Hung Jui-chen 洪睿晨
- Country (sports): Chinese Taipei
- Born: 1 March 1990 (age 35) Nantou City, Taiwan
- Plays: Right-handed (two handed-backhand)
- Prize money: $49,582

Singles
- Career record: 4–5 (at ATP Tour level, Grand Slam level, and in Davis Cup)
- Career titles: 1 ITF
- Highest ranking: No. 596 (7 December 2015)

Doubles
- Career record: 0–2 (at ATP Tour level, Grand Slam level, and in Davis Cup)
- Career titles: 2 ITF
- Highest ranking: No. 402 (18 September 2017)

Team competitions
- Davis Cup: 4–7

= Hung Jui-chen =

Taiwanese tennis player

Hung Jui-chen (洪睿晨; born 1 March 1990) is a Taiwanese tennis player.

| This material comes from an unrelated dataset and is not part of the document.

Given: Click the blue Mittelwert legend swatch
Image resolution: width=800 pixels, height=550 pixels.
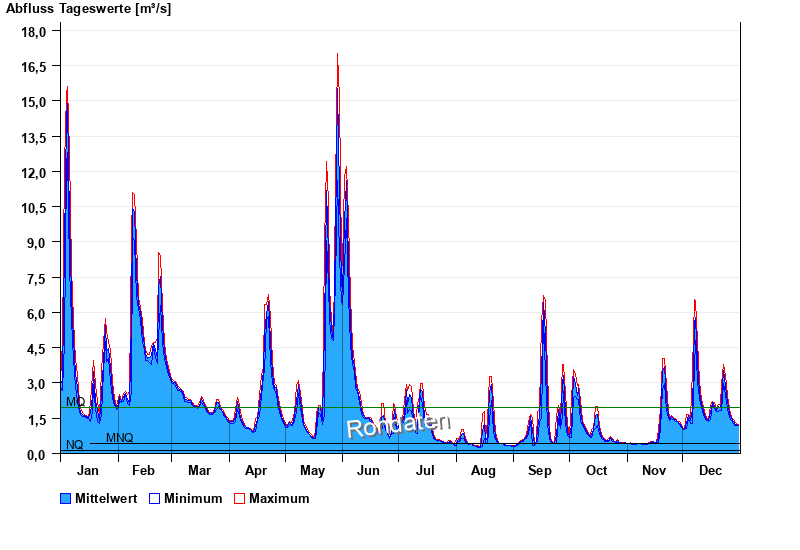Looking at the screenshot, I should click(x=66, y=498).
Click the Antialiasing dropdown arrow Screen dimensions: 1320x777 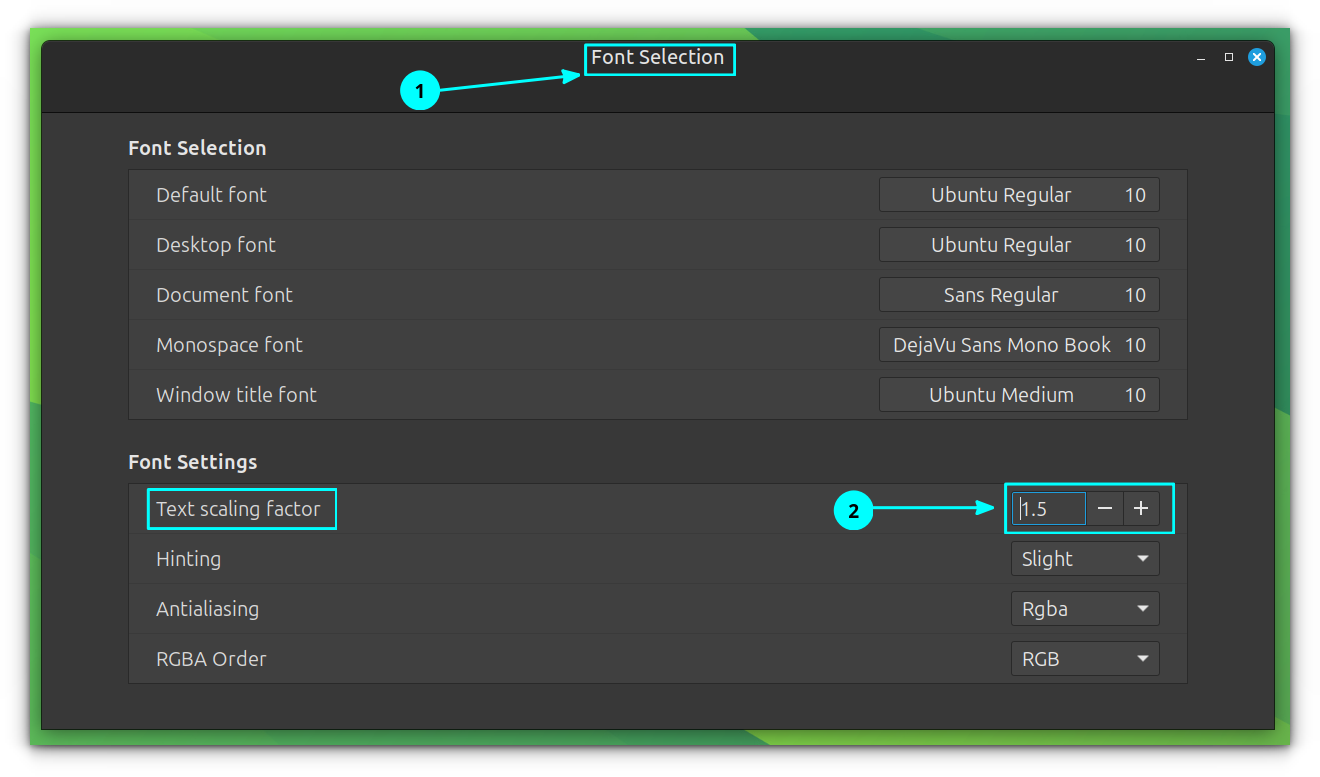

Hung has a career high ATP singles ranking of No. 596 achieved on 7 December 2015 and a career high ATP doubles ranking of No. 402 achieved on 18 September 2017. Hung has won 1 ITF singles title and 2 ITF doubles titles.

Hung has represented Chinese Taipei at the Davis Cup where he has a W/L record of 4–7.